# RAG Quickstart for Azure AI Search

This quickstart provides a query for RAG scenarios. It demonstrates an approach for a chat experience using grounding data from a search index on Azure AI Search.

We took a few shortcuts to keep the exercise basic and focused on query definitions:

- We use the **hotels-sample-index**, which can be created in minutes and runs on any search service tier. This index is created by a wizard using built-in sample data.

- We omit vectors so that we can skip chunking and embedding. The index contains plain text.

A non-vector index isn't ideal for RAG patterns, but it makes for a simpler example.

Once you understand the fundamentals of integrating queries from Azure AI Search to an LLM, you can build on that experience by adding vector fields and vector and hybrid queries. We recommend the [phi-chat Python code example](https://github.com/Azure/azure-search-vector-samples/blob/main/demo-python/code/phi-chat/phi-chat.ipynb) for that step.

This example is fully documented in [Quickstart: Generative search (RAG) with grounding data from Azure AI Search](https://learn.microsoft.com/azure/search/search-get-started-rag). If you need more guidance than the readme provides, please refer to the article.


## Prerequisites

- [Azure OpenAI](https://learn.microsoft.com/azure/ai-services/openai/how-to/create-resource)

  - Deploy a chat model (gpt-4o, gpt-4o-mini, or equivalent LLM).

- [Azure AI Search](https://learn.microsoft.com/azure/search/search-create-service-portal)

  - Basic tier or higher is recommended.
  - Choose the same region as Azure OpenAI.
  - Enable semantic ranking.
  - Enable role-based access control.
  - Enable a system identity for Azure AI Search.
  
Make sure you know the name of the deployed model, and have the endpoints for both Azure resources at hand. You will provide this information in the steps that follow.

## Configure access

This quickstart assumes authentication and authorization using Microsoft Entra ID and role assignments. It also assumes that you run this code from your local device.

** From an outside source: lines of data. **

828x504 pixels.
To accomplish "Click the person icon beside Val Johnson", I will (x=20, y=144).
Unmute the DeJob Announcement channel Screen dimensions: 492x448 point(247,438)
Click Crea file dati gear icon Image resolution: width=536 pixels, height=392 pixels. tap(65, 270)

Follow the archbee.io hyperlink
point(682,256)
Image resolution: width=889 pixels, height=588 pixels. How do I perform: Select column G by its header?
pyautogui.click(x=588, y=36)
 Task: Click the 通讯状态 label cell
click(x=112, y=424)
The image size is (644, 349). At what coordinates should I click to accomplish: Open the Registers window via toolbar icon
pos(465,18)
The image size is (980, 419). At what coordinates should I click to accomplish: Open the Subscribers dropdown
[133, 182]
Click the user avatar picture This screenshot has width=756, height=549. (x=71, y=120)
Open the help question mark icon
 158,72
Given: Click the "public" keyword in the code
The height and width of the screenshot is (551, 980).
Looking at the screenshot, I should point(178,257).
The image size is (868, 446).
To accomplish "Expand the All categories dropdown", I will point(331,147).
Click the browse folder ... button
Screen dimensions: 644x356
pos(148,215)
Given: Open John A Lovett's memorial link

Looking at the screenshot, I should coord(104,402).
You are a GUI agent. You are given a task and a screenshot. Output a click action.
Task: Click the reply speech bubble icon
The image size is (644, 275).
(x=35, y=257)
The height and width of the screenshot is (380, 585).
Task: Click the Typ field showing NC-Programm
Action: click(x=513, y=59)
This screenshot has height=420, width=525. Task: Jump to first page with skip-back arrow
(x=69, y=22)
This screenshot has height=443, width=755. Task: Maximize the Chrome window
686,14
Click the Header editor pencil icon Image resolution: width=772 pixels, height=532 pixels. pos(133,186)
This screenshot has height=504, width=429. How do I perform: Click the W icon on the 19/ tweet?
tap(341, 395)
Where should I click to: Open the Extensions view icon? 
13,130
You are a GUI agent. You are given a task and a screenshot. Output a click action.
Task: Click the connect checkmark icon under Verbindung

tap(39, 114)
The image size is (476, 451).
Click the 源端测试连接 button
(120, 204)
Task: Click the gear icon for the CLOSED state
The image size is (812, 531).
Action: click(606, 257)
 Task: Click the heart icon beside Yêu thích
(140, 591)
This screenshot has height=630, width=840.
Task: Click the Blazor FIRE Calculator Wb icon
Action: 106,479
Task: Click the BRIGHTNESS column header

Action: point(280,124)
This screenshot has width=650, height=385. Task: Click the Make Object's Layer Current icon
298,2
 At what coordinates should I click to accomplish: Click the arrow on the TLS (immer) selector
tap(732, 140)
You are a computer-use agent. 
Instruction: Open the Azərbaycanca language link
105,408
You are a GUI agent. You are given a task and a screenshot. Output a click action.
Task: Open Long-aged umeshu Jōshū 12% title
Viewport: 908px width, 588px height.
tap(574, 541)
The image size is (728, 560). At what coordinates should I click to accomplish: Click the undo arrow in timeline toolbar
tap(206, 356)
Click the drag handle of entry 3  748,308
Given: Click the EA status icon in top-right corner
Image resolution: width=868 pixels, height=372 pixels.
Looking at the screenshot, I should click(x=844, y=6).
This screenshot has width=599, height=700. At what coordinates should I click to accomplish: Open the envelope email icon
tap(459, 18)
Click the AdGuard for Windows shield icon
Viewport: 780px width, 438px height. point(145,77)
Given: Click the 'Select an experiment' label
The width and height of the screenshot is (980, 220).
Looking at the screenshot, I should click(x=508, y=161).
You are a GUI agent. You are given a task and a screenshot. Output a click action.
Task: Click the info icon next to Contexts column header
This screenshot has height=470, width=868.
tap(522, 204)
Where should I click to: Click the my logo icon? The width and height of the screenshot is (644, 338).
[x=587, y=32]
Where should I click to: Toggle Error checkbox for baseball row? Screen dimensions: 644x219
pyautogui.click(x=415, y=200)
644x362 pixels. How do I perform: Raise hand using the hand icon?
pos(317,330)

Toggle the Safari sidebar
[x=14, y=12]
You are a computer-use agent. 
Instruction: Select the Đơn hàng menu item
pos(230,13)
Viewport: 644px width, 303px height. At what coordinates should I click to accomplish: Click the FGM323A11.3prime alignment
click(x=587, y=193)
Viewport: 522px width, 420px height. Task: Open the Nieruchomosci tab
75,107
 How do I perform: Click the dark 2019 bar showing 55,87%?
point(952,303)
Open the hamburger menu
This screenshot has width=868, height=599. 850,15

1. To create, load, and query the sample index on Azure AI Search, you must personally have role assignments for: **Search Index Data Reader**, **Search Index Data Contributor**, **Search Service Contributor**.

1. To send the query and search results to Azure OpenAI, both you and the search system identity must have **Cognitive Services OpenAI User** permissions on Azure OpenAI.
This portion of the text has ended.